Tuesday, June 30, 2009

Courts Refuse to Challenge Anti-Data-Mining Legislation

A bit of breaking news on a topic we have not looked at for some time, courtesy the Prescription Project.

Two bills, from Vermont and New Hampshire, that would restrict medical information companies from using physicians' prescription data and selling the data to drug companies to assist with marketing (as when the drug rep goes into the doc's office knowing exactly how many prescriptions the doc has written for the company's drug and all competitor drugs), have been essentially on hold as the court system decided what to do about them. The U.S. Supreme Court has now refused to review the New Hampshire law; and a New York federal court has refused to issue an injunction against the Vermont law, which goes into effect tomorrow.

The laws basically hold that physicians' prescription data are confidential and you cannot sell them without the physicians' permission. The rulings are a defeat for the pharmaceutical industry which relies heavily on these data sources--not to mention the commercial outfits that sell the data for megabucks. Prescription Project offers a fact sheet on the data mining issue at: http://www.prescriptionproject.org/solutions/rrf?id=0001.

2 comments:

Dan said...

Pharmacies sell prescribing data, also known as prescriber-identifiable data, to the pharmaceutical industry’s providers of this information. This is known as, ‘data mining.’

The two largest data mining companies are IMS and Verispan in this 2 billion dollar a year data mining industry.

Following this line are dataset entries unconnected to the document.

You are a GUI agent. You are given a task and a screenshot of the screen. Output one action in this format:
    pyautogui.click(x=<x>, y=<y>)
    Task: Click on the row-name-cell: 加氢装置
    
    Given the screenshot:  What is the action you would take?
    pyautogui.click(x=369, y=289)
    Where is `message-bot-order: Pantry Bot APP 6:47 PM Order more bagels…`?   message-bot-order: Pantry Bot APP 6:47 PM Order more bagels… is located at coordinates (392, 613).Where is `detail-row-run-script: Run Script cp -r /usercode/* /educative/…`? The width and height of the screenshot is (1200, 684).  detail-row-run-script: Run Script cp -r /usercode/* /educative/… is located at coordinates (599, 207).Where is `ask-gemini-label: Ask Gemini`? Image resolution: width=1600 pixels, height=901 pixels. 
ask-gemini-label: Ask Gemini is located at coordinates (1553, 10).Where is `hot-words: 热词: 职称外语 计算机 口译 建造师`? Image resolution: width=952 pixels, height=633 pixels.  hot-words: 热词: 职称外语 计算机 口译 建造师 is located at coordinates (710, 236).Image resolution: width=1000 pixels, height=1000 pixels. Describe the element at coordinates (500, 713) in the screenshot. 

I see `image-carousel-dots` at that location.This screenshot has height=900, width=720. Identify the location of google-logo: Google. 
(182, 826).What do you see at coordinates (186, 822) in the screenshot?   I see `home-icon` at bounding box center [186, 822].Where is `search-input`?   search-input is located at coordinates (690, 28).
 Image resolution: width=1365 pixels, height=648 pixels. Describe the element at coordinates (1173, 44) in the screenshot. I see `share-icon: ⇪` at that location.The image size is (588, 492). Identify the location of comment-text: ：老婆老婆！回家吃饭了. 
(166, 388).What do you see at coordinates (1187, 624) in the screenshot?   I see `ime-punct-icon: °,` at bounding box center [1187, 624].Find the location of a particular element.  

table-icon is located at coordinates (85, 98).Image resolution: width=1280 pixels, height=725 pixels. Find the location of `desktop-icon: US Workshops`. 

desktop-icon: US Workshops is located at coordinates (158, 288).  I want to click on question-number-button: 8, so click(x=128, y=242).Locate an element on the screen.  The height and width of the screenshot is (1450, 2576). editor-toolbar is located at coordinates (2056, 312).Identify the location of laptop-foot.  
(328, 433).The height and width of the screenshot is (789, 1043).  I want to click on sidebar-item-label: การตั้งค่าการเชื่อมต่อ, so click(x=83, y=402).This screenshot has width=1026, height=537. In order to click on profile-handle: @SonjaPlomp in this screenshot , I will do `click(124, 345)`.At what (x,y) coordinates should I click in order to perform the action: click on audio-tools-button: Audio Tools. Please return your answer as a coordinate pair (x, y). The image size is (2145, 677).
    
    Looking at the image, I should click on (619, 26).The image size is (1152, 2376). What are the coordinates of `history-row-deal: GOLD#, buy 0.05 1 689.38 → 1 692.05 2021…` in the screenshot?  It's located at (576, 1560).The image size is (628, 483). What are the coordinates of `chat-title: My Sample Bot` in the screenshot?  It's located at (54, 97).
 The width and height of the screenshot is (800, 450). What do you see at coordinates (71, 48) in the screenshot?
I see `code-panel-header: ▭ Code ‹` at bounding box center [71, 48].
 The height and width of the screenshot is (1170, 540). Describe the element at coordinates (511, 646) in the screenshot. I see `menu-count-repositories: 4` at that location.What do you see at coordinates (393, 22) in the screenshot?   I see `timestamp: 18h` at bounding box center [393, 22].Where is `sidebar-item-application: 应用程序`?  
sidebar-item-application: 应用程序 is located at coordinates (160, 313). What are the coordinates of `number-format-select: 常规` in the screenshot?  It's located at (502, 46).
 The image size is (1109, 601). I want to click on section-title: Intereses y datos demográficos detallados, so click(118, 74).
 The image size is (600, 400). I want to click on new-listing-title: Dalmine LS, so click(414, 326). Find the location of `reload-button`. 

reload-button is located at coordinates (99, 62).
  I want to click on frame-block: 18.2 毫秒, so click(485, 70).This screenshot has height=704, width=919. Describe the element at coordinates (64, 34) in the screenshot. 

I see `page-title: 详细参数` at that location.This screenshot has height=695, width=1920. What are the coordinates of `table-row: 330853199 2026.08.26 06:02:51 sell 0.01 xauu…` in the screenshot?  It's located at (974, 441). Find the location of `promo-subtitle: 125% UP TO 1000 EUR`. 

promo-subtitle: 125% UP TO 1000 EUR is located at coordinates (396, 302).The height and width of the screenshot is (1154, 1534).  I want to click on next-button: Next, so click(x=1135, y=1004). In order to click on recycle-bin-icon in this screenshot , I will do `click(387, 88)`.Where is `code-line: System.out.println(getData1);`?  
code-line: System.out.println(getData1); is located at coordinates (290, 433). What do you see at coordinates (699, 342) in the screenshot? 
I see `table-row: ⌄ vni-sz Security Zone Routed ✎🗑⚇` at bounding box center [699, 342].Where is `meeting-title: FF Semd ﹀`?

The data on individual prescribers is purchased from the American Medical Association. As a result, this association receives between 40 and 50 billion dollars a year, which is nearly 20 percent of the AMA’s budget.

Over 1 billion prescriptions are monitored every year due to this process.

Advocates of the pharmaceutical industry have continuously told the public that this prescriber data is to facilitate the care the prescriber gives the patient.

Nothing could be further from the truth. In 10 years, I worked as a drug representative for 3 of the largest pharmaceutical companies in the world.

With each employer, the prescribing data that we had on the prescribers was used entirely to increase the market share of the drugs promoted with these companies by manipulating the prescribers targeted for financial gain of these pharmaceutical corporations.

Also, data mining is utilized by drug companies to target those who need to be gifted, and those who will not,

Dan Abshear

Anonymous said...

Dan, based on your assessment and thoughts, i think you should be required to return your paychecks from the years you were a rep. because you are the front lines of trying to make money for those companies. hipo.